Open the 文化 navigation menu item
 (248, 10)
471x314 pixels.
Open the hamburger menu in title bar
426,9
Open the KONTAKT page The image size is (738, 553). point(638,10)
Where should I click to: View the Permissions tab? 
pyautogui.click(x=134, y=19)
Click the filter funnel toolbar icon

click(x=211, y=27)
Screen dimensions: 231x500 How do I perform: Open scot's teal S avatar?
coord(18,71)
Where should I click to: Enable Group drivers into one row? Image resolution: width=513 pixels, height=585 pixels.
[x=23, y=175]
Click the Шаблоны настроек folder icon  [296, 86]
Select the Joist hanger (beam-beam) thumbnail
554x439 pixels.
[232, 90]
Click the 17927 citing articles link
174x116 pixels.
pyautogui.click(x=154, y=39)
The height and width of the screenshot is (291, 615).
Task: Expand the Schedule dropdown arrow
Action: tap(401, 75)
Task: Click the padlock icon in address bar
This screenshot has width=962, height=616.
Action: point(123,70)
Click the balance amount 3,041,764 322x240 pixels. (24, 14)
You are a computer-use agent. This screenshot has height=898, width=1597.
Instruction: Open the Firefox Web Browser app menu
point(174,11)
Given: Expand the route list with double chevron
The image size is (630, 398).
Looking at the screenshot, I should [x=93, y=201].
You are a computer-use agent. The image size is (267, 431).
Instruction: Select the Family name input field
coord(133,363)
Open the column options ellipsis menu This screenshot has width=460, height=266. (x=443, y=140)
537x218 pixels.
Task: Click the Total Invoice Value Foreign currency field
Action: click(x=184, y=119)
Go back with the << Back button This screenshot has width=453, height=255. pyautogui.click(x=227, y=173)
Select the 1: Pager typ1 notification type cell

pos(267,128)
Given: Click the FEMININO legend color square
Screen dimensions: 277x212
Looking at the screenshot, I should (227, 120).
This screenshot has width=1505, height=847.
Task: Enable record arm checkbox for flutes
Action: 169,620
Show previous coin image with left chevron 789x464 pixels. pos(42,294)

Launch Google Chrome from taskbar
━━━━━━━━━━━━━━━━━━━━
# WHAT YOU SHOULD DO:
Output an exact copy of each record.

# FINISHED TASK:
Open the 文化 navigation menu item
 (248, 10)
471x314 pixels.
Open the hamburger menu in title bar
426,9
Open the KONTAKT page The image size is (738, 553). point(638,10)
Where should I click to: View the Permissions tab? 
pyautogui.click(x=134, y=19)
Click the filter funnel toolbar icon

click(x=211, y=27)
Screen dimensions: 231x500 How do I perform: Open scot's teal S avatar?
coord(18,71)
Where should I click to: Enable Group drivers into one row? Image resolution: width=513 pixels, height=585 pixels.
[x=23, y=175]
Click the Шаблоны настроек folder icon  [296, 86]
Select the Joist hanger (beam-beam) thumbnail
554x439 pixels.
[232, 90]
Click the 17927 citing articles link
174x116 pixels.
pyautogui.click(x=154, y=39)
The height and width of the screenshot is (291, 615).
Task: Expand the Schedule dropdown arrow
Action: tap(401, 75)
Task: Click the padlock icon in address bar
This screenshot has width=962, height=616.
Action: point(123,70)
Click the balance amount 3,041,764 322x240 pixels. (24, 14)
You are a computer-use agent. This screenshot has height=898, width=1597.
Instruction: Open the Firefox Web Browser app menu
point(174,11)
Given: Expand the route list with double chevron
The image size is (630, 398).
Looking at the screenshot, I should [x=93, y=201].
You are a computer-use agent. The image size is (267, 431).
Instruction: Select the Family name input field
coord(133,363)
Open the column options ellipsis menu This screenshot has width=460, height=266. (x=443, y=140)
537x218 pixels.
Task: Click the Total Invoice Value Foreign currency field
Action: click(x=184, y=119)
Go back with the << Back button This screenshot has width=453, height=255. pyautogui.click(x=227, y=173)
Select the 1: Pager typ1 notification type cell

pos(267,128)
Given: Click the FEMININO legend color square
Screen dimensions: 277x212
Looking at the screenshot, I should (227, 120).
This screenshot has width=1505, height=847.
Task: Enable record arm checkbox for flutes
Action: 169,620
Show previous coin image with left chevron 789x464 pixels. pos(42,294)

Launch Google Chrome from taskbar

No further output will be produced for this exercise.